10 Eylül 2016 01:10

Milletin  efendisi köylü can çekişiyor

Balıkesir Edremit Çamcı Mahallesi'nden zeytin üreticisi Ali Şimşek yazdığı mektupta üreticilerin yaşadığı zorlukları anlattı.

Paylaş

Zeytin Üreticisi Ali Şimşek
Edremit Çamcı Mahallesi/Balıkesir

Köylü milletin efendisi dediler, ama hiç de efendisi olamadı. Ne ürettiğinin sahibi oldu, ne de ürettiği ürünün üzerinde söz sahibi olabildi.

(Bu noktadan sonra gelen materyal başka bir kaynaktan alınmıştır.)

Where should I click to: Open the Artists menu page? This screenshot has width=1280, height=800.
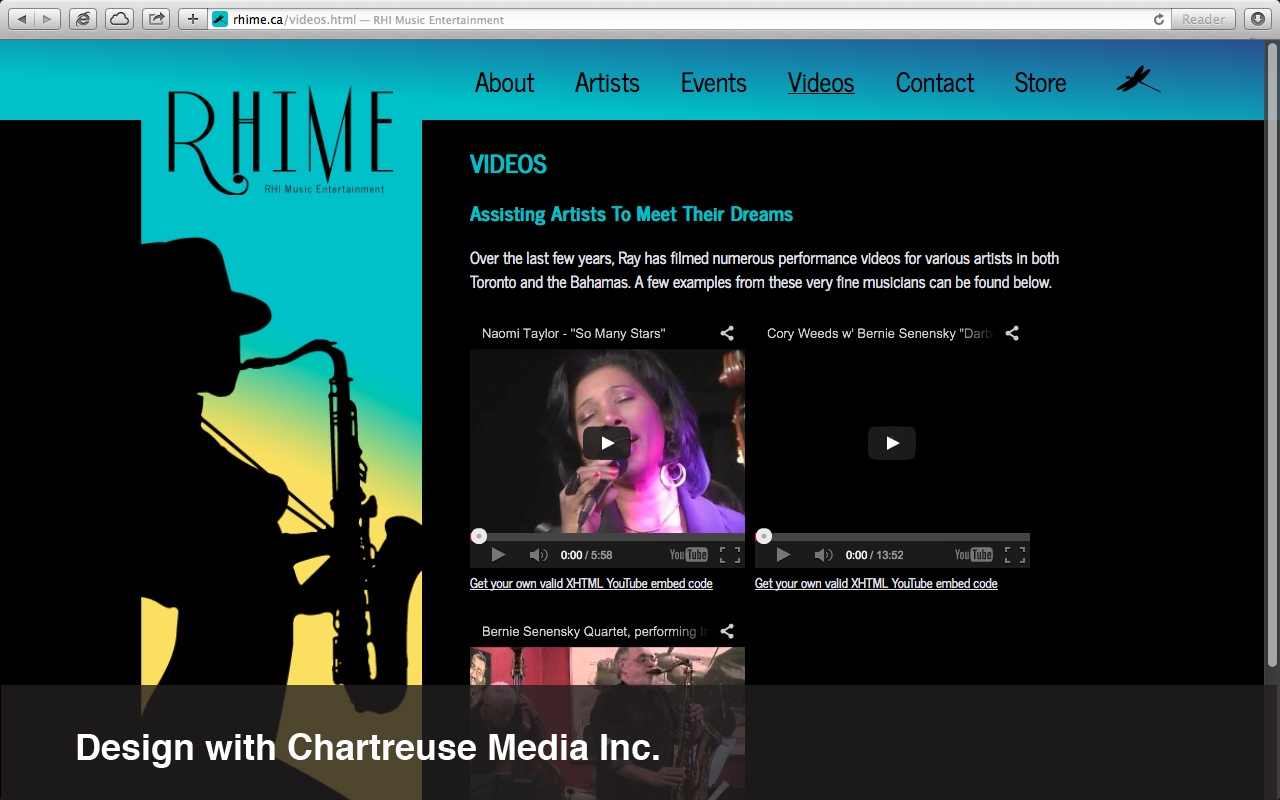point(607,83)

Ürettiği malın fiyatını maliyetini o bilirken ürettiğinin fiyatını hep başkaları belirledi. Ürettiğinin, emeğinin karşılığını alamayınca yarı aç, yarı tok yaşamak zorunda kaldı. Sağlıklı bir toprak reformu yapılsaydı, köylü toprak sahibi olsaydı ve desteklenseydi yoksul ve fakir kalmazdı.

Efendilik ekonomik kalkınma ile emeğin değerini bulması ile olur. Bugün artık köylü tarımdan topraktan koparılıyor. Yeni yetişen genç kuşak tarımda bir gelecek görmediği için köyünü terk ederek büyük şehirlerde kendine gelecek aramaktadır. Köylerdeki tarım yapan kuşak yaşlanıyor. İşte asıl felaket o zaman başlıyor. Tarımda da yabancı sermayeye teslim oluyoruz. 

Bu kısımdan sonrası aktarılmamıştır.